Oh goodness it's a tricky trade this, because we have to strive to be freshly part of a newly unfolding story each time we do it spontaneously responding to what is delivered to us; but at the same time this is teamwork in which our fellow players will be expecting the timing and 'passing' to be what you have practiced and what they have become reliant upon. I'm not sure that I could really explain how to do this job.
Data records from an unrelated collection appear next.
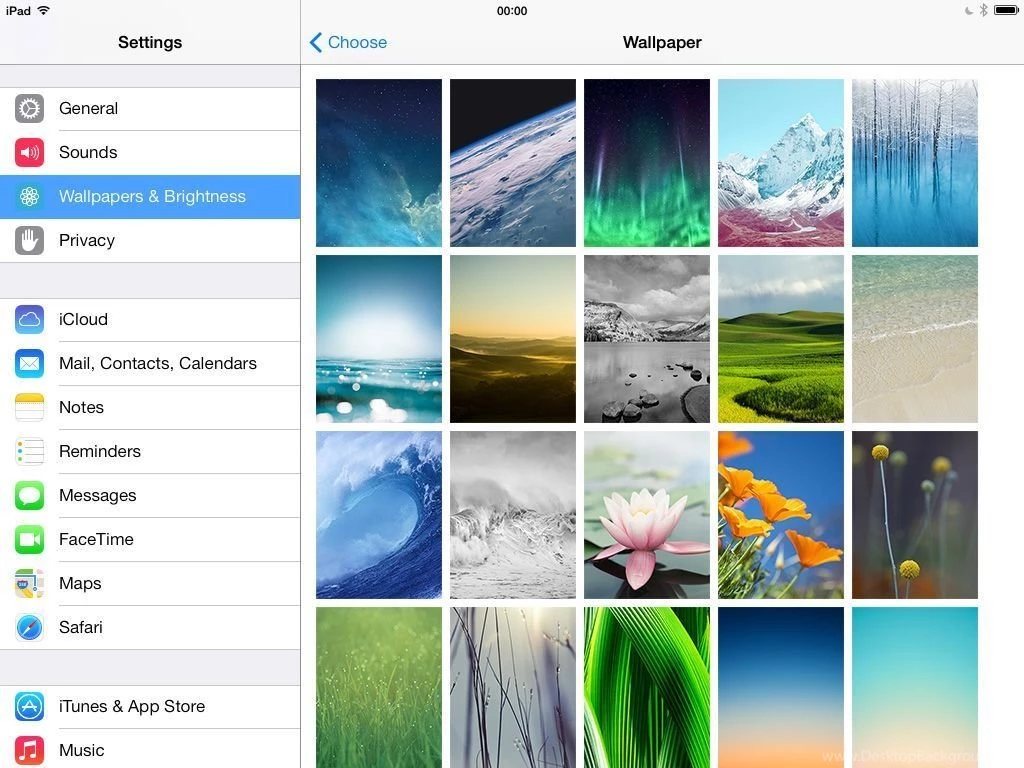Open iTunes & App Store settings
This screenshot has height=768, width=1024.
tap(130, 706)
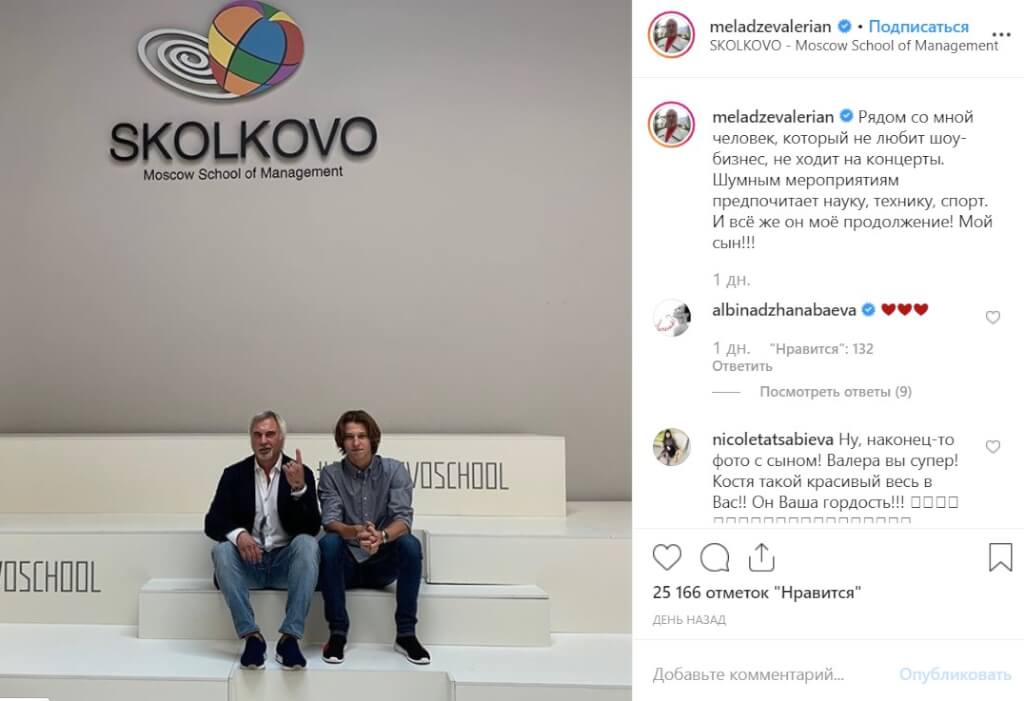Click the Подписаться follow link
Image resolution: width=1024 pixels, height=701 pixels.
[x=918, y=27]
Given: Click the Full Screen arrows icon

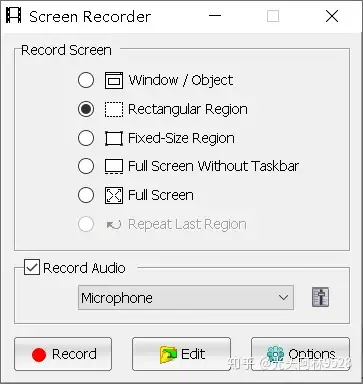Looking at the screenshot, I should [x=114, y=195].
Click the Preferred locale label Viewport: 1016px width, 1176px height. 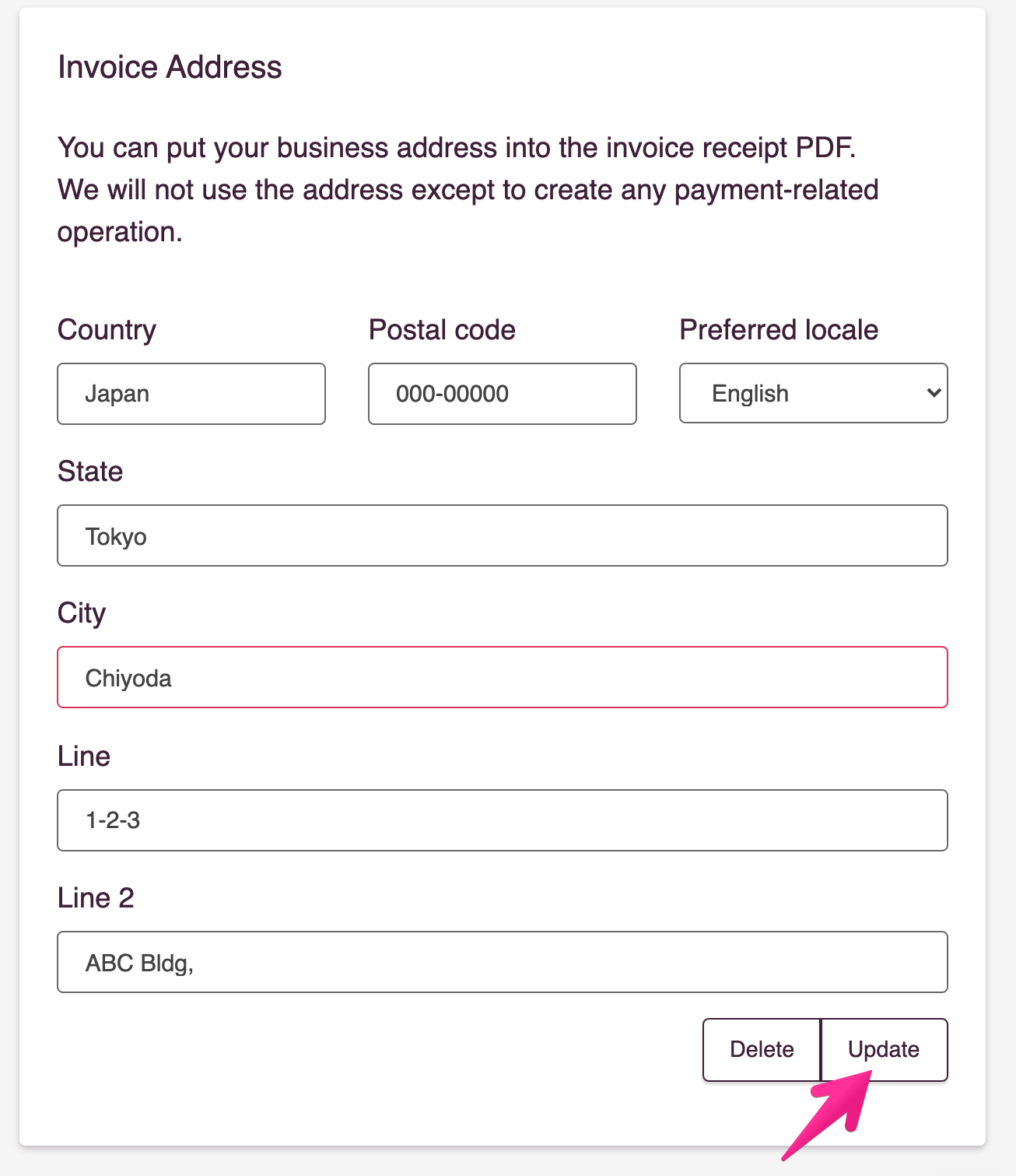pyautogui.click(x=779, y=330)

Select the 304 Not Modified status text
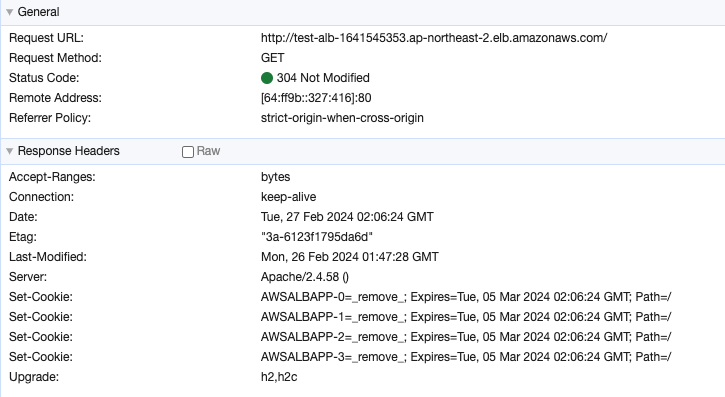(323, 78)
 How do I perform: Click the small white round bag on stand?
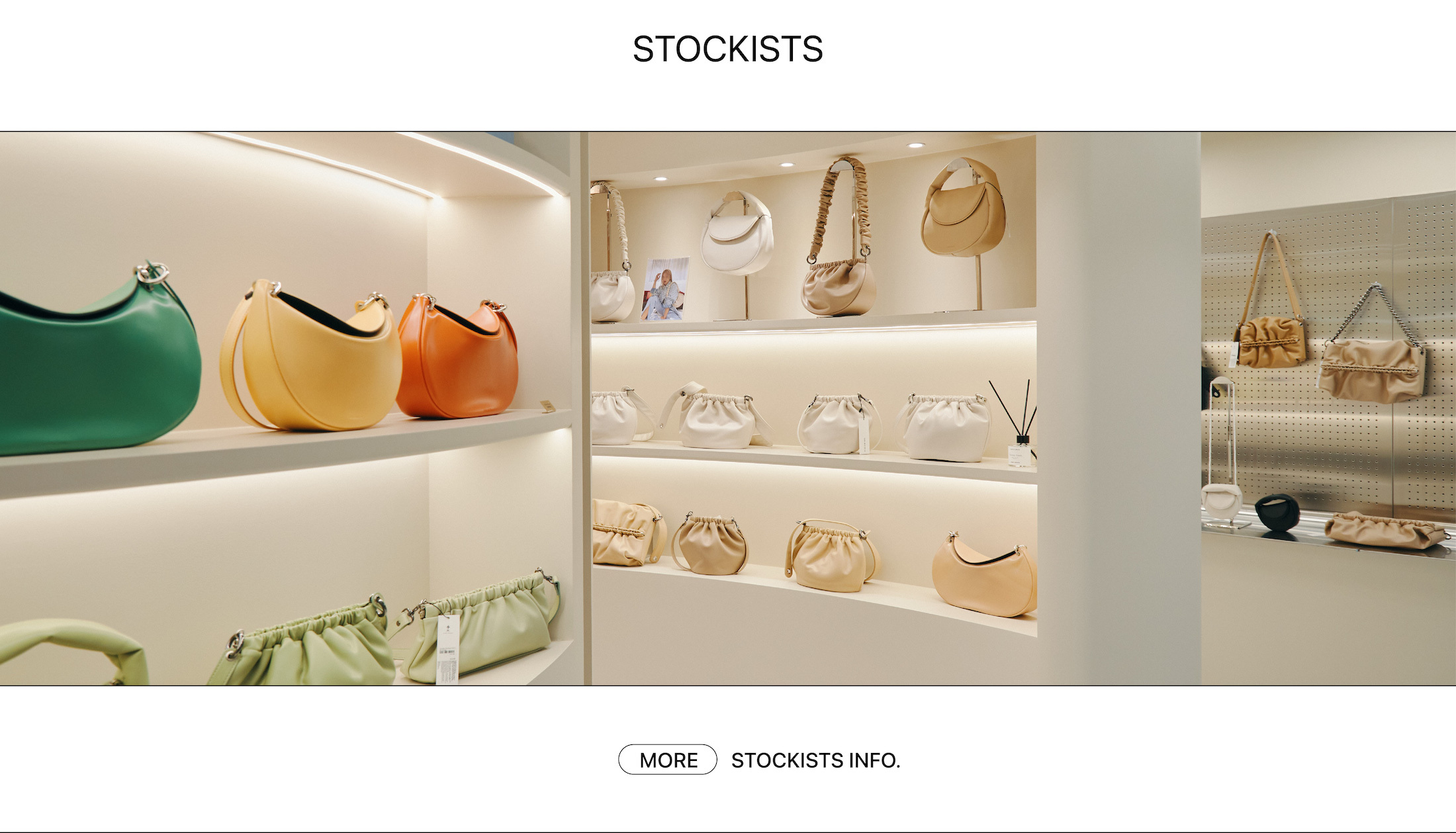pyautogui.click(x=1222, y=501)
I've been trying to do it for forty years and am still confounded in rehearsal by the need for a balance of spontaneity and reliability.

One thing is for sure: rehearsals are for getting it wrong; that is the best way to find out what is right.

(The What Country Friends is This? plays are; The Tempest, Twelfth Night and The Comedy of Errors, and are part of the RSC's World Shakespeare Festival)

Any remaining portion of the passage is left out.